*REQUIREMENT*: Copy out the records again. Change nothing.

*RECORDS TO USE*:
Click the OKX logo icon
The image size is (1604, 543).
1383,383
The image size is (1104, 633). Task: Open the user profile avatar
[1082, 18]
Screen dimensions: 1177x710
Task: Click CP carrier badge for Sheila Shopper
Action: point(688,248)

*YOUR RESPONSE*:
Click the OKX logo icon
The image size is (1604, 543).
1383,383
The image size is (1104, 633). Task: Open the user profile avatar
[1082, 18]
Screen dimensions: 1177x710
Task: Click CP carrier badge for Sheila Shopper
Action: point(688,248)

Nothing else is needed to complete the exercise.